***** Records supplied *****

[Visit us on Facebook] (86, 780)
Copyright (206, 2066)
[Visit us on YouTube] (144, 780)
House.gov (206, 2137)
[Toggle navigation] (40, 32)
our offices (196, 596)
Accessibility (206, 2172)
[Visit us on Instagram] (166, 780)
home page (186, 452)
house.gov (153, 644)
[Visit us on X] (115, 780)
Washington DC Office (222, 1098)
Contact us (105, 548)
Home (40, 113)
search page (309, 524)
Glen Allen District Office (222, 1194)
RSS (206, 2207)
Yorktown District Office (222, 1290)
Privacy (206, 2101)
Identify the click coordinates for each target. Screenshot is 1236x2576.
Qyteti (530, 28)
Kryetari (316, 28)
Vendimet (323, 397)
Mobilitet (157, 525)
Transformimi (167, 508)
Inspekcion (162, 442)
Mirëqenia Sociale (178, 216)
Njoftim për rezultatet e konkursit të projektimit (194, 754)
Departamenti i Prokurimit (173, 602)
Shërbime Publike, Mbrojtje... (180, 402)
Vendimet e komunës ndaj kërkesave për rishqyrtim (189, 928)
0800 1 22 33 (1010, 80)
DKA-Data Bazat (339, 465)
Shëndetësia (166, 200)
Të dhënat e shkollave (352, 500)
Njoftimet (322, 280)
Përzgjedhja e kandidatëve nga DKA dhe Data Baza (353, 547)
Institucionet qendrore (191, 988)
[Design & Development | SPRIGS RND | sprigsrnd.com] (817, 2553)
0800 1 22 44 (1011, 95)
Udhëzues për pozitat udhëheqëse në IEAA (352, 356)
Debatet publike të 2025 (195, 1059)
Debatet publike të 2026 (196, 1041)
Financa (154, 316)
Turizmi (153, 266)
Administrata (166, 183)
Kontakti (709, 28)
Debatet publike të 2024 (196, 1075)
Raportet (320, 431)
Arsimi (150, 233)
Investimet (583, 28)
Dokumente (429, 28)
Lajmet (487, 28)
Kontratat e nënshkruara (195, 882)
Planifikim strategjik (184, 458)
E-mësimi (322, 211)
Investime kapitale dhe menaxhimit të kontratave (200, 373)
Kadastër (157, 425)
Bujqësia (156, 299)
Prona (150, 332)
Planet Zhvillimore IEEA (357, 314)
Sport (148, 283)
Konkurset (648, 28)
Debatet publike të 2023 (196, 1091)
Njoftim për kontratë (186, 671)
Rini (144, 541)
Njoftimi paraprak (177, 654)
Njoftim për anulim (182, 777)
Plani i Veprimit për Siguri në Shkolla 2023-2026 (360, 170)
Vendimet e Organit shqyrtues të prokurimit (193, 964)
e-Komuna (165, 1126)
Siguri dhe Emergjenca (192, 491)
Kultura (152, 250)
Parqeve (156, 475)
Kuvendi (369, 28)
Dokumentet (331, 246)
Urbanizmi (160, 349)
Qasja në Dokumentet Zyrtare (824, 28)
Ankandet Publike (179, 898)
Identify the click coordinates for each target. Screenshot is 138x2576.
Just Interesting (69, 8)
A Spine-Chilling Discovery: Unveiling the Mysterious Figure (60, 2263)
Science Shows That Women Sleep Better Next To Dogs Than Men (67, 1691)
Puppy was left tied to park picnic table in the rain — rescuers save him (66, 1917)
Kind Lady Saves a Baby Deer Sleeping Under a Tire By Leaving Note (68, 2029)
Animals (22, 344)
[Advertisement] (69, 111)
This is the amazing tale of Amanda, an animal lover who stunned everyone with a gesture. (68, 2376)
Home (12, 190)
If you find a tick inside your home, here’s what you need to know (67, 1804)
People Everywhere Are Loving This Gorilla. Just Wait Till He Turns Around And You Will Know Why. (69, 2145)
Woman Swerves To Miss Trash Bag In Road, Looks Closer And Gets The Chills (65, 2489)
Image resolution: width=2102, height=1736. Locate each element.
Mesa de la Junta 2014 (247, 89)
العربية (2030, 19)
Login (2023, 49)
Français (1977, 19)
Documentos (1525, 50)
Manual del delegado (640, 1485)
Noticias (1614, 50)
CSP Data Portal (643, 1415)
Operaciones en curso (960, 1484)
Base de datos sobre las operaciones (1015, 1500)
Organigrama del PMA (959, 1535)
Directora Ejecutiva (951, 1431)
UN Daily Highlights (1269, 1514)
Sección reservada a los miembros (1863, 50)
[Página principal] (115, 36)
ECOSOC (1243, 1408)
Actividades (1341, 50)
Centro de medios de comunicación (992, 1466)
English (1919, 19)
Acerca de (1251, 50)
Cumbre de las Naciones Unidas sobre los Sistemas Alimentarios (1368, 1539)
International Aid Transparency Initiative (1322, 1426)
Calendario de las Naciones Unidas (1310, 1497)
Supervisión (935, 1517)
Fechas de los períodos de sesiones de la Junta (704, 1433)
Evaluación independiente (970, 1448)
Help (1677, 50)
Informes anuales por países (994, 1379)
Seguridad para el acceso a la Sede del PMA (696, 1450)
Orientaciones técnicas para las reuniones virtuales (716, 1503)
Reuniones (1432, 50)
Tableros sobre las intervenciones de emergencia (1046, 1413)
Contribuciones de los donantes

*****

The problem. Repeat the data in its entirety, character for character.

Task solution.
[Visit us on Facebook] (86, 780)
Copyright (206, 2066)
[Visit us on YouTube] (144, 780)
House.gov (206, 2137)
[Toggle navigation] (40, 32)
our offices (196, 596)
Accessibility (206, 2172)
[Visit us on Instagram] (166, 780)
home page (186, 452)
house.gov (153, 644)
[Visit us on X] (115, 780)
Washington DC Office (222, 1098)
Contact us (105, 548)
Home (40, 113)
search page (309, 524)
Glen Allen District Office (222, 1194)
RSS (206, 2207)
Yorktown District Office (222, 1290)
Privacy (206, 2101)
Identify the click coordinates for each target. Screenshot is 1236x2576.
Qyteti (530, 28)
Kryetari (316, 28)
Vendimet (323, 397)
Mobilitet (157, 525)
Transformimi (167, 508)
Inspekcion (162, 442)
Mirëqenia Sociale (178, 216)
Njoftim për rezultatet e konkursit të projektimit (194, 754)
Departamenti i Prokurimit (173, 602)
Shërbime Publike, Mbrojtje... (180, 402)
Vendimet e komunës ndaj kërkesave për rishqyrtim (189, 928)
0800 1 22 33 (1010, 80)
DKA-Data Bazat (339, 465)
Shëndetësia (166, 200)
Të dhënat e shkollave (352, 500)
Njoftimet (322, 280)
Përzgjedhja e kandidatëve nga DKA dhe Data Baza (353, 547)
Institucionet qendrore (191, 988)
[Design & Development | SPRIGS RND | sprigsrnd.com] (817, 2553)
0800 1 22 44 (1011, 95)
Udhëzues për pozitat udhëheqëse në IEAA (352, 356)
Debatet publike të 2025 (195, 1059)
Debatet publike të 2026 (196, 1041)
Financa (154, 316)
Turizmi (153, 266)
Administrata (166, 183)
Kontakti (709, 28)
Debatet publike të 2024 (196, 1075)
Raportet (320, 431)
Arsimi (150, 233)
Investimet (583, 28)
Dokumente (429, 28)
Lajmet (487, 28)
Kontratat e nënshkruara (195, 882)
Planifikim strategjik (184, 458)
E-mësimi (322, 211)
Investime kapitale dhe menaxhimit të kontratave (200, 373)
Kadastër (157, 425)
Bujqësia (156, 299)
Prona (150, 332)
Planet Zhvillimore IEEA (357, 314)
Sport (148, 283)
Konkurset (648, 28)
Debatet publike të 2023 (196, 1091)
Njoftim për kontratë (186, 671)
Rini (144, 541)
Njoftimi paraprak (177, 654)
Njoftim për anulim (182, 777)
Plani i Veprimit për Siguri në Shkolla 2023-2026 (360, 170)
Vendimet e Organit shqyrtues të prokurimit (193, 964)
e-Komuna (165, 1126)
Siguri dhe Emergjenca (192, 491)
Kultura (152, 250)
Parqeve (156, 475)
Kuvendi (369, 28)
Dokumentet (331, 246)
Urbanizmi (160, 349)
Qasja në Dokumentet Zyrtare (824, 28)
Ankandet Publike (179, 898)
Identify the click coordinates for each target. Screenshot is 138x2576.
Just Interesting (69, 8)
A Spine-Chilling Discovery: Unveiling the Mysterious Figure (60, 2263)
Science Shows That Women Sleep Better Next To Dogs Than Men (67, 1691)
Puppy was left tied to park picnic table in the rain — rescuers save him (66, 1917)
Kind Lady Saves a Baby Deer Sleeping Under a Tire By Leaving Note (68, 2029)
Animals (22, 344)
[Advertisement] (69, 111)
This is the amazing tale of Amanda, an animal lover who stunned everyone with a gesture. (68, 2376)
Home (12, 190)
If you find a tick inside your home, here’s what you need to know (67, 1804)
People Everywhere Are Loving This Gorilla. Just Wait Till He Turns Around And You Will Know Why. (69, 2145)
Woman Swerves To Miss Trash Bag In Road, Looks Closer And Gets The Chills (65, 2489)
Image resolution: width=2102, height=1736. Locate each element.
Mesa de la Junta 2014 (247, 89)
العربية (2030, 19)
Login (2023, 49)
Français (1977, 19)
Documentos (1525, 50)
Manual del delegado (640, 1485)
Noticias (1614, 50)
CSP Data Portal (643, 1415)
Operaciones en curso (960, 1484)
Base de datos sobre las operaciones (1015, 1500)
Organigrama del PMA (959, 1535)
Directora Ejecutiva (951, 1431)
UN Daily Highlights (1269, 1514)
Sección reservada a los miembros (1863, 50)
[Página principal] (115, 36)
ECOSOC (1243, 1408)
Actividades (1341, 50)
Centro de medios de comunicación (992, 1466)
English (1919, 19)
Acerca de (1251, 50)
Cumbre de las Naciones Unidas sobre los Sistemas Alimentarios (1368, 1539)
International Aid Transparency Initiative (1322, 1426)
Calendario de las Naciones Unidas (1310, 1497)
Supervisión (935, 1517)
Fechas de los períodos de sesiones de la Junta (704, 1433)
Evaluación independiente (970, 1448)
Help (1677, 50)
Informes anuales por países (994, 1379)
Seguridad para el acceso a la Sede del PMA (696, 1450)
Orientaciones técnicas para las reuniones virtuales (716, 1503)
Reuniones (1432, 50)
Tableros sobre las intervenciones de emergencia (1046, 1413)
Contribuciones de los donantes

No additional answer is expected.